■ 連載開始にあたって
近年、中国を含む新興国からの投資の増大に伴い、他国への機微技術の流出・他国による重要インフラの支配等の安全保障上の懸念に対応するため、先進国においては各種の法制度が施行・改正されてきています。特に、外国企業による国内企業に対する投資・買収は、当該企業が行うビジネスの内容によっては、国家の安全保障に深刻な影響を及ぼしかねません。
最近では、中国だけではなく、ウクライナ情勢をはじめとした世界情勢の不安定化が進んでおり、これらの規制も刻々と厳しくなることも予想される中、日本企業がクロスボーダー取引を行うにあたっては、これらの規制について常にアップデートしていく必要があります。本連載は、現在の各国における外資による投資・買収規制についてその概要をわかりやすくお伝えするものです。
今後検討されるクロスボーダー取引の一助となれば幸いです。
はじめに
米国においては、外資による米国内への投資について、対米外国投資委員会(Committee on Foreign Investment in the United States: CFIUS)によって、国家安全保障上の観点からの審査が行われています。CFIUSによる審査制度は従前から存在していましたが、近年の中国による投資の増大およびそれによる技術流出への懸念等を背景に、2018年に外国投資リスク審査現代化法(Foreign Investment Risk Review Modernization Act: FIRRMA)が成立し、CFIUSの権限が強化されました。
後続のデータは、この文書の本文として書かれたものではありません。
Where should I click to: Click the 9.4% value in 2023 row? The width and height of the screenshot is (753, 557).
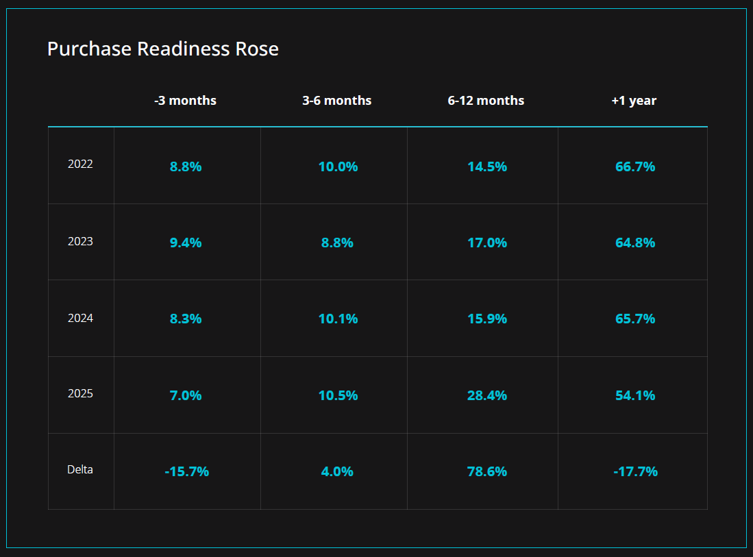[186, 243]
これにより、CFIUSの審査対象となる投資範囲の拡大や手続の変更が行われ、その結果、制度はより複雑なものとなりました。
CFIUSによる審査の結果、米国の国家安全保障を損なうおそれのある取引については、大統領の判断により、当該取引の中止が命じられる可能性があり、たとえそれに至らない場合でも、当該リスクを軽減するために当該取引にさまざまな条件が付される可能性があります。また、そのような実体的な問題以外にも、これらのCFIUSが課した条件に違反した場合や、下記Ⅳ1.で紹介するCFIUSへの届出義務がある取引であるにもかかわらずそれを懈怠した場合等においては罰金が科される可能性もあり、日本企業を含む米国へ投資を行う外国人にとっては、非常に影響の大きい規制であるといえます。そのため、米国への投資を検討するにあたっては、CFIUSによる審査について、十分理解をしたうえで、慎重な対応を検討することが求められます。
そこで、諸外国における外資による投資・買収規制について解説する本連載の第1回・第2回として、本稿では、米国におけるCFIUSによる審査制度の概要を2回に分けて解説します。
前半である今回は、最初にCFIUSによる審査制度の全体像を概観したうえで、審査対象となる取引類型、および、その中でCFIUSへの届出義務が生じる取引について解説します注1。
CFIUSによる審査制度の全体像
CFIUSによる審査とは
CFIUSは、外国からの投資による米国の国家安全保障への影響を監督する省庁間委員会(委員長は財務長官)であり、1950年国防生産法(その後の改正注2を含みます。以下同じ)721条(Section 721 of title VII of the Defense Production Act of 1950 (50 U.S.C. §4565))、その施行規則(Chapter VIII of title 31 of the Code of Federal Regulations)(以下「規則」といいます)、および大統領令(以下「法令」と総称します)により、外国人による一定の類型の投資について国家安全保障の観点から審査し、対処する権限が付与され、これらの法令に従って運用されています。CFIUSは、その審査権限の及ぶ範囲の取引であれば、当事者からの届出の有無および取引の前後にかかわらず、審査を行うことが可能です。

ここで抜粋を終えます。